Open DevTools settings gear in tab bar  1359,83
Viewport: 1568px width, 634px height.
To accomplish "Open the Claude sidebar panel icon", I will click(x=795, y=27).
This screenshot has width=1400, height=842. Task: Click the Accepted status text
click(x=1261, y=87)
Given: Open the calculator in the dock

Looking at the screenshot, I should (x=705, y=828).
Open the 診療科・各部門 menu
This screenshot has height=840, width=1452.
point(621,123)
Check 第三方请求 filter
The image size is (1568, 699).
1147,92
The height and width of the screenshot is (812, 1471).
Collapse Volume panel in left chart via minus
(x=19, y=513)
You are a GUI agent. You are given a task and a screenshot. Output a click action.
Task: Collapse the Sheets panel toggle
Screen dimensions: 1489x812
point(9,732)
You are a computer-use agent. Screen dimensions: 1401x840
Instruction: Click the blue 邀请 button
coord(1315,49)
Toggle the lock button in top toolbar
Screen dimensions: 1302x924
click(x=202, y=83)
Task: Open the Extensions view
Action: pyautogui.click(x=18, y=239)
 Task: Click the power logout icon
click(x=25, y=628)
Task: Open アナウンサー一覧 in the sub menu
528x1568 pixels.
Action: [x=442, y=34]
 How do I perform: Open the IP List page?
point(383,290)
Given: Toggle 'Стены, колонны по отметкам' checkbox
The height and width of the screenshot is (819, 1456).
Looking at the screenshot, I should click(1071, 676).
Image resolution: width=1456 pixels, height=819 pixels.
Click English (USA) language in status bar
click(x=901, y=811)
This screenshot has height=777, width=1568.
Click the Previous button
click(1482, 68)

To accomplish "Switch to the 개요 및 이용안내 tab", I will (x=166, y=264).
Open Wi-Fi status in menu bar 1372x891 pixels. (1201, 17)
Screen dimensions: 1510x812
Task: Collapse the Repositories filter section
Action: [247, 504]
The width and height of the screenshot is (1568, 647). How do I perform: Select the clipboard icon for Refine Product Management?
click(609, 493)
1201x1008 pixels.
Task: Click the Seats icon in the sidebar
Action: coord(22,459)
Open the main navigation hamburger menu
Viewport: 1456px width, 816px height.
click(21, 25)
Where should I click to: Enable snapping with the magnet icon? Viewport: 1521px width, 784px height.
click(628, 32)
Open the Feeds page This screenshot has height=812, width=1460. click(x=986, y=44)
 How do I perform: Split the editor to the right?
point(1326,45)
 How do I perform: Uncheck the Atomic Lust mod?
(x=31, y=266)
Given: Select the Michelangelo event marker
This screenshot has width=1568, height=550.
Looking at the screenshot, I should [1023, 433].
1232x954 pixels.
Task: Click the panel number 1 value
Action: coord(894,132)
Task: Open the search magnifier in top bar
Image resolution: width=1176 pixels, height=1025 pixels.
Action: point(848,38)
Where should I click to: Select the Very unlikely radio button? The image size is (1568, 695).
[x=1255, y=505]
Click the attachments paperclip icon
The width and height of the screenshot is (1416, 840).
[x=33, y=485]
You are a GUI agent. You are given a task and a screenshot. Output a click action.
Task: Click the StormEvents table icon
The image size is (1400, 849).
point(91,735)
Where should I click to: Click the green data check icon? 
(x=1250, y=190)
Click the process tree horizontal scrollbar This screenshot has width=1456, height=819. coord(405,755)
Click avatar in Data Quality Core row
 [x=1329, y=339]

Exercise requirements:
For each line of the material that contains the word "accomplish", make a copy.

Problem solution:
To accomplish "Open the Claude sidebar panel icon", I will click(x=795, y=27).
To accomplish "Switch to the 개요 및 이용안내 tab", I will (x=166, y=264).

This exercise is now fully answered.